SATIRA ED IRONIA SONO SORELLE:
RIDONO PUR, MA FAN VEDER LE STELLE!
PURTROPPO quelli che io chiamo non social, ma troyal (battuta stra-sessista, ma fortunatamente me ne frego, cari budini molli del politicamente corretto), scassano non solo i cogliomberi, ma prima ancora i cervelli – e molto spesso li svuotano fino all’ultima goccia.
Non dire cazzate, non dire puttanate, non dire merdate sono tutte espressioni fortunatamente poco corrette, che però indicano subito il concetto a cui si richiamano.
Conte decide tutto salvo intese: ed è come la famosissima barzelletta dei due ottantenni, uno T e uno NT (uno trombante e uno non trombante: tanto per essere chiaramente ed esplicitamente sessisti) che si scambiano commenti sulle loro condizioni cazzuali.
Il primo, NT, è fuori gioco da un bel po’. L’altro, al contrario, dice all’amico inservibile che lui «si alza e scopa; fa colazione e scopa; prende il caffè delle 11 e scopa. Poi sospende per l’ora di pranzo e la pennichella, e altre quattro volte ri-scopa dall’ora del tè alla mezzanotte quando va a letto”.
E quando l’amico inservibile gli chiede da quanto faccia una vita così cazzuale e impegnativa, il trombante risponde: «Inizio da lunedì prossimo».
La stessa cosa il sindaco Benesperi fa con la battutina del cartello – spropositata, per lui – aromatizzata al sapore di ironia. Su Conte deve tacere, anche perché il sindaco di Agliana ha una preparazione avvocatizia, pur non esercitando.
Il sindaco del cambiamento, sorretto da ambo i lati da due stampelle, da un assessore che ultimamente s’è ammosciato, e da una segretaria che fa troppa politica, mette un asterisco alla battuta e rimanda al *salvo intese finale.
Meglio se rimandava, invece che alle intese, a un Salvo Montalbano (il giovane, con quella bellissima Livia dal viso dipinto da un Beato Angelico, Sarah Felberbaum); a un Salvo Randone, gesuita e papa nero nel film In nome del Papa Re; a un «salvo complicazioni per la giunta aglianese»; a un Salvo D’Acquisto, che seppe salvare altri, rinunciando a salvare se stesso.
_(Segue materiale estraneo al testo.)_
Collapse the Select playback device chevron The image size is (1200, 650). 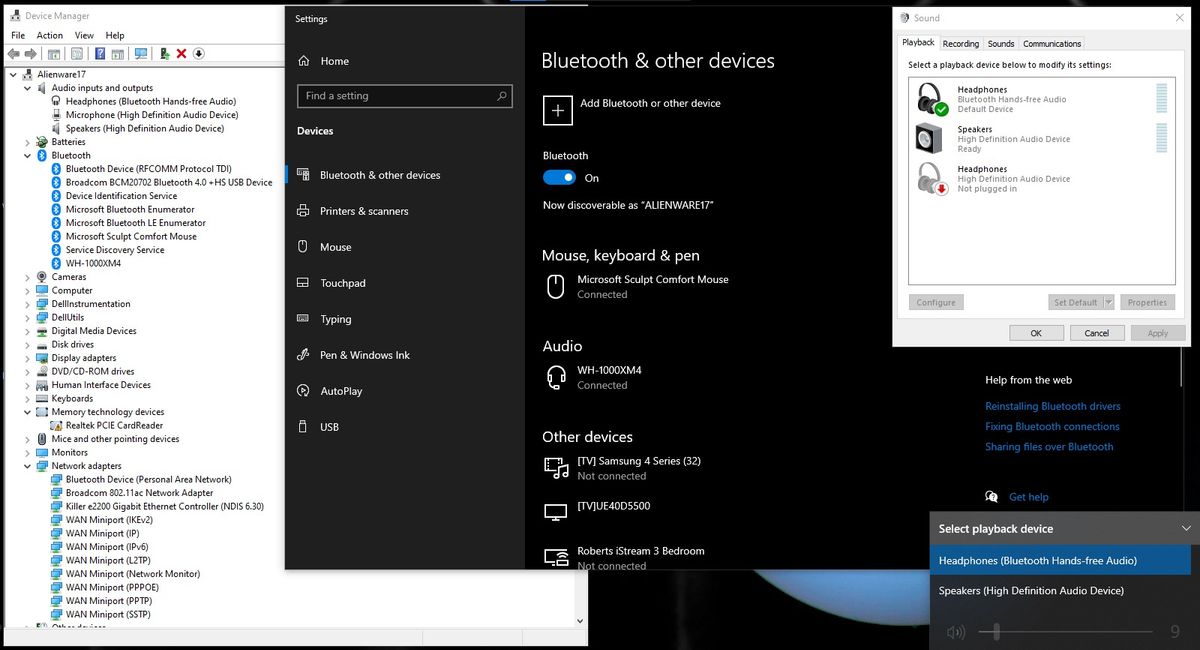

Alzare il bicchiere per brindare a una Agliana unita e forte (ma che non sa infilar le porte), per chi osserva da fuori è una infelice battuta: proprio per l’asterisco, che segue; quella stellina che rimanda il sorriso a fighetto al salvo intese dell’inettissimo Conte (di Caglio[n]ostro).
Ma… quali intese e con chi, sindaco? Con quelli di casa o con quelli di fuori? Con gli affidabili o con gli inaffidabili? Con chi – come da Sodalizio Mvschiato – dice di «averti tanto nel cuore, ma di andarti beatamente nel culo»; oppure con chi, proprio perché non ti va nel culo, ti tratta con carta vetrata e gocce di limone e sale negli occhi perché non intende circuirti?
Insomma, quel salvo intese è una battuta o una «confessione di armistizi e di sottacordi annunciati»? Come la dobbiamo intendere?
Hai fatto il liceo classico, perciò vorrei ricordarti che c’è una bella novelletta di Esopo (con l’accento così: Esòpo; non, come dicono tutti, Èsopo), in cui una volpe si imbatte per caso in una maschera tragica da teatro ed esclama: «È òia kefalè, kài enkèfalon ùk èchei», che si può tradurre, con disinvolta contestualizzazione: «Che bel fighetto, ma non ha cervello!».
Sempre – s’intende – *salvo intese…
Edoardo Bianchini
[direttore@linealibera.it]
Libera critica in povera Agliana
Ricordati, Luca, di quando cestinavi la falce e il martello* – * salvo intese!